Directions
Reproduce the records word for word, with nothing left out.

Provided records
Segment Open
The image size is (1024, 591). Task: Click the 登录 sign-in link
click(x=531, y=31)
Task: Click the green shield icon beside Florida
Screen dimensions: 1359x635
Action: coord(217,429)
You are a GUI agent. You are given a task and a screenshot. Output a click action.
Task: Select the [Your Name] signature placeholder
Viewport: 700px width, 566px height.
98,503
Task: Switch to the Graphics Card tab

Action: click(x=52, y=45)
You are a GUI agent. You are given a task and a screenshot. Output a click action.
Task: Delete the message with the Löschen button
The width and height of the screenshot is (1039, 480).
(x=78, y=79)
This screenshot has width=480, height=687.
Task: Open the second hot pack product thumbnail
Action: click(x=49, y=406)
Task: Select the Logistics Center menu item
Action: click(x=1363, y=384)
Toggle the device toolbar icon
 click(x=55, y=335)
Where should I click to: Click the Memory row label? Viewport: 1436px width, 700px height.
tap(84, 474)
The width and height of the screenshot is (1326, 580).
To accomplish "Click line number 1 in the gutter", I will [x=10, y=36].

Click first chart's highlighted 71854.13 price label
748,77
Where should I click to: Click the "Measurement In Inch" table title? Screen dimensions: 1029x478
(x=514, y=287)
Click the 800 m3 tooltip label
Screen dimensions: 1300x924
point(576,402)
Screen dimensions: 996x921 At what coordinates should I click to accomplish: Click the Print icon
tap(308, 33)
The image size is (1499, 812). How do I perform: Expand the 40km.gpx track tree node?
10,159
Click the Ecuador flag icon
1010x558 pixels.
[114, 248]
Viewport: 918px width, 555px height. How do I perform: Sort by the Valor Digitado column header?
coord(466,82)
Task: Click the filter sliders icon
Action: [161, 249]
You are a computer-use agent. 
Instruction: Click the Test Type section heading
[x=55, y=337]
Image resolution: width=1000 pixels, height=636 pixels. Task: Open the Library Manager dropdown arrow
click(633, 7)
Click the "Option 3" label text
Segment Closed
Expected answer
The image size is (1024, 591). Task: Click the 登录 sign-in link
click(x=531, y=31)
Task: Click the green shield icon beside Florida
Screen dimensions: 1359x635
Action: coord(217,429)
You are a GUI agent. You are given a task and a screenshot. Output a click action.
Task: Select the [Your Name] signature placeholder
Viewport: 700px width, 566px height.
98,503
Task: Switch to the Graphics Card tab

Action: click(x=52, y=45)
You are a GUI agent. You are given a task and a screenshot. Output a click action.
Task: Delete the message with the Löschen button
The width and height of the screenshot is (1039, 480).
(x=78, y=79)
This screenshot has width=480, height=687.
Task: Open the second hot pack product thumbnail
Action: click(x=49, y=406)
Task: Select the Logistics Center menu item
Action: click(x=1363, y=384)
Toggle the device toolbar icon
 click(x=55, y=335)
Where should I click to: Click the Memory row label? Viewport: 1436px width, 700px height.
tap(84, 474)
The width and height of the screenshot is (1326, 580).
To accomplish "Click line number 1 in the gutter", I will [x=10, y=36].

Click first chart's highlighted 71854.13 price label
748,77
Where should I click to: Click the "Measurement In Inch" table title? Screen dimensions: 1029x478
(x=514, y=287)
Click the 800 m3 tooltip label
Screen dimensions: 1300x924
point(576,402)
Screen dimensions: 996x921 At what coordinates should I click to accomplish: Click the Print icon
tap(308, 33)
The image size is (1499, 812). How do I perform: Expand the 40km.gpx track tree node?
10,159
Click the Ecuador flag icon
1010x558 pixels.
[114, 248]
Viewport: 918px width, 555px height. How do I perform: Sort by the Valor Digitado column header?
coord(466,82)
Task: Click the filter sliders icon
Action: [161, 249]
You are a computer-use agent. 
Instruction: Click the Test Type section heading
[x=55, y=337]
Image resolution: width=1000 pixels, height=636 pixels. Task: Open the Library Manager dropdown arrow
click(633, 7)
Click the "Option 3" label text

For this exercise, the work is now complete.